**The task**: Copy the lines starting at the one containing "1512x616 pixels." and ending at the one containing "(2153, 824)", including the requests. Multiply every coordinate in the answers by 1.75 and round to whole numbers, with halves rounded up. Leave all other numbers unchanged.

**Data provided**:
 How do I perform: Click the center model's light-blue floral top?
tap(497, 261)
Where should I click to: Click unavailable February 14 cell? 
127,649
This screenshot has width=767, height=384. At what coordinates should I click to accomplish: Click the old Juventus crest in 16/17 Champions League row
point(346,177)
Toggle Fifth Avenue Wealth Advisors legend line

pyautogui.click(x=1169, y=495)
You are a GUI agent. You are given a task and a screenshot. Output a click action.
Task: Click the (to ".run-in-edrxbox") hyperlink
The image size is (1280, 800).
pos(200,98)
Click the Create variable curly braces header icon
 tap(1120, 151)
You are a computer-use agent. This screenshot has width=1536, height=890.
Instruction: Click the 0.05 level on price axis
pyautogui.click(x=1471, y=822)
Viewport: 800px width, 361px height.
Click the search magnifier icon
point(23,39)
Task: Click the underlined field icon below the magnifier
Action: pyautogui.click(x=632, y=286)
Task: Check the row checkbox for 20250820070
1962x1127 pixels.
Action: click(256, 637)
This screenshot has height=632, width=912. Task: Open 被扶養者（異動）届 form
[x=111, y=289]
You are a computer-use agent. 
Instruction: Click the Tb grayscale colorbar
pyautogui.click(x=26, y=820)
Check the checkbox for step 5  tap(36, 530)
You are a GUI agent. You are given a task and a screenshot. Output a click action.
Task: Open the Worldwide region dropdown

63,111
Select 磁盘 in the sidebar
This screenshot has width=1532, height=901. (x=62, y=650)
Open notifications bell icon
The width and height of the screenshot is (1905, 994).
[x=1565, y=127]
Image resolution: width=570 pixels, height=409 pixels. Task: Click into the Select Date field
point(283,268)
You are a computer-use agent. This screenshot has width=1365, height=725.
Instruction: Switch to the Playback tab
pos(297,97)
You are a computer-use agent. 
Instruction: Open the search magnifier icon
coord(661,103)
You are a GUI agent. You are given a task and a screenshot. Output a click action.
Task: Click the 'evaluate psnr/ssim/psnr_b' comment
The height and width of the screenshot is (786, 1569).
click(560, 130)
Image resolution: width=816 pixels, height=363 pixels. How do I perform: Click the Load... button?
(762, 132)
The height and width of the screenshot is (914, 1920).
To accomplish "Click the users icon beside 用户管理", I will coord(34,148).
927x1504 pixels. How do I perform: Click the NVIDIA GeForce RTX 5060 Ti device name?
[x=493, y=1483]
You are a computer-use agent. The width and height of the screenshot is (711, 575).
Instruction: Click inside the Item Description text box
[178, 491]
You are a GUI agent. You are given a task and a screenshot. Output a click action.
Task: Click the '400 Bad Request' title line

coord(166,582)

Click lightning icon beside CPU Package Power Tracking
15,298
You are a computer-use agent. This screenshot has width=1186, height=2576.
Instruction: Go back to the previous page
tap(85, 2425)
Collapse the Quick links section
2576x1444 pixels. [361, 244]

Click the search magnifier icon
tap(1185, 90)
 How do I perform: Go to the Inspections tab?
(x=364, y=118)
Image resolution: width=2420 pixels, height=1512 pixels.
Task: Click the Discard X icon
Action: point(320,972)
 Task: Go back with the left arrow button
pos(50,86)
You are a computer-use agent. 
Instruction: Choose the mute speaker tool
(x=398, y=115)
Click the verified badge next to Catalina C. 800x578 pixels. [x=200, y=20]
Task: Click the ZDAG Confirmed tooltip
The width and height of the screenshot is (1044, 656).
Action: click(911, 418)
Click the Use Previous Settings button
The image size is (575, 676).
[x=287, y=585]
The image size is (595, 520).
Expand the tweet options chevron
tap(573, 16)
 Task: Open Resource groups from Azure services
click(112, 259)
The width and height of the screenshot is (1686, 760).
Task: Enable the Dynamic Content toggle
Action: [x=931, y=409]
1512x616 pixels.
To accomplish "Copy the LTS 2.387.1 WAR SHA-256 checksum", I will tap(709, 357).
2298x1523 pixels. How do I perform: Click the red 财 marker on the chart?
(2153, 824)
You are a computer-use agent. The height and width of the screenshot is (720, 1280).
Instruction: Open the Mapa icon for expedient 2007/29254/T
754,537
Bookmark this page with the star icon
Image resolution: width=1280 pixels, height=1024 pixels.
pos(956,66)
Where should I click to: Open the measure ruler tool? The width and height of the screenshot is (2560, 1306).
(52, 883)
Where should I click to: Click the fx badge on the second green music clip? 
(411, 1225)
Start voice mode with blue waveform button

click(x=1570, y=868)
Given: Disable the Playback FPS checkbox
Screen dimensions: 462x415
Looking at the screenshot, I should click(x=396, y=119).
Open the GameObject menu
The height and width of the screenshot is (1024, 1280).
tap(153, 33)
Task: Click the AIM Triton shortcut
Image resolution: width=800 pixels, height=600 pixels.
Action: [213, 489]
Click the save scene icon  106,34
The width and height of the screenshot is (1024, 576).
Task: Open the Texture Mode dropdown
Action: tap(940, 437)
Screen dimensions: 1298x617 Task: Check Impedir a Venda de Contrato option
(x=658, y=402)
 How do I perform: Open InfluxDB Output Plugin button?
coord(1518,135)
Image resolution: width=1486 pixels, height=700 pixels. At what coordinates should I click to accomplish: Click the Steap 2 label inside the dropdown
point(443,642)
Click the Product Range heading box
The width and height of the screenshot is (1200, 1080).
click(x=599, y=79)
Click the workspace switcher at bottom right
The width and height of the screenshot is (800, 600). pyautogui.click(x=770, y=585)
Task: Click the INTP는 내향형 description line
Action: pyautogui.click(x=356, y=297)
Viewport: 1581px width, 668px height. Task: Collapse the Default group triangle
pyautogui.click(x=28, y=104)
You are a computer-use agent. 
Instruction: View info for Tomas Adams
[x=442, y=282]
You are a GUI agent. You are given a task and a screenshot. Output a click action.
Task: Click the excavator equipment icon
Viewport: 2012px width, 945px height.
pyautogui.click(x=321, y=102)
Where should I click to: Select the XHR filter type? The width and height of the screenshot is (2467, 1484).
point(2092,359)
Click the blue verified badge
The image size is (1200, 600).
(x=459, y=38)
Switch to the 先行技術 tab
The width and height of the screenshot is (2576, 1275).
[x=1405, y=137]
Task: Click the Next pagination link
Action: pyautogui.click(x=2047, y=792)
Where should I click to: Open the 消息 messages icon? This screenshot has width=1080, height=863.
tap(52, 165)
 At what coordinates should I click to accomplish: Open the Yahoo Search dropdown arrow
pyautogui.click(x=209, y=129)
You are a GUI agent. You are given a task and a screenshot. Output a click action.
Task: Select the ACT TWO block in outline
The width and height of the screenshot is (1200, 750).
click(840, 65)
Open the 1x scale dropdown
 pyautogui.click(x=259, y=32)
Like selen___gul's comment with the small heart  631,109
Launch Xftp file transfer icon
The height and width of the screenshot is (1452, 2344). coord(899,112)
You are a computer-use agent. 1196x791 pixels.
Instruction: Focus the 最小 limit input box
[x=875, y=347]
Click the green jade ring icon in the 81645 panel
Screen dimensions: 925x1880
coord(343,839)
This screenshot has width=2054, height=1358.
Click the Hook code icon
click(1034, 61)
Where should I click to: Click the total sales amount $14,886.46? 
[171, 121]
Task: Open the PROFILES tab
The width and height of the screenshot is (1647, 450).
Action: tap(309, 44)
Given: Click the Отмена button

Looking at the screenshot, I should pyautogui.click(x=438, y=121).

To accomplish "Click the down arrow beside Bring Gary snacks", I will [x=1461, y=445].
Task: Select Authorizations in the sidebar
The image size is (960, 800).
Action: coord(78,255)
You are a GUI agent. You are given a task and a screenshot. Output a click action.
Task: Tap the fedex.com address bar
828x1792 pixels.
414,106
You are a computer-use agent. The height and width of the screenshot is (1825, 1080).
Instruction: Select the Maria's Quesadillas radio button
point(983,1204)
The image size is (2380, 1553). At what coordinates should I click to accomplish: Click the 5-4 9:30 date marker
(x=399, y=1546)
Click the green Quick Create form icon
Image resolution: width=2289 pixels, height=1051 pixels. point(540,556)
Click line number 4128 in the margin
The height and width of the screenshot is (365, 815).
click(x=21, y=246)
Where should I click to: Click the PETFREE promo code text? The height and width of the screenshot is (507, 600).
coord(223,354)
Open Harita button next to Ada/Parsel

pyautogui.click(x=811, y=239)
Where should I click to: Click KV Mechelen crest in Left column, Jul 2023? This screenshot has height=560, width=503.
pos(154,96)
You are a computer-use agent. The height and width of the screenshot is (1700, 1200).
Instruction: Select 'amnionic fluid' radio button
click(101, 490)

**Result for this task**:
1512x616 pixels.
To accomplish "Copy the LTS 2.387.1 WAR SHA-256 checksum", I will tap(1241, 625).
2298x1523 pixels. How do I perform: Click the red 财 marker on the chart?
(3768, 1442)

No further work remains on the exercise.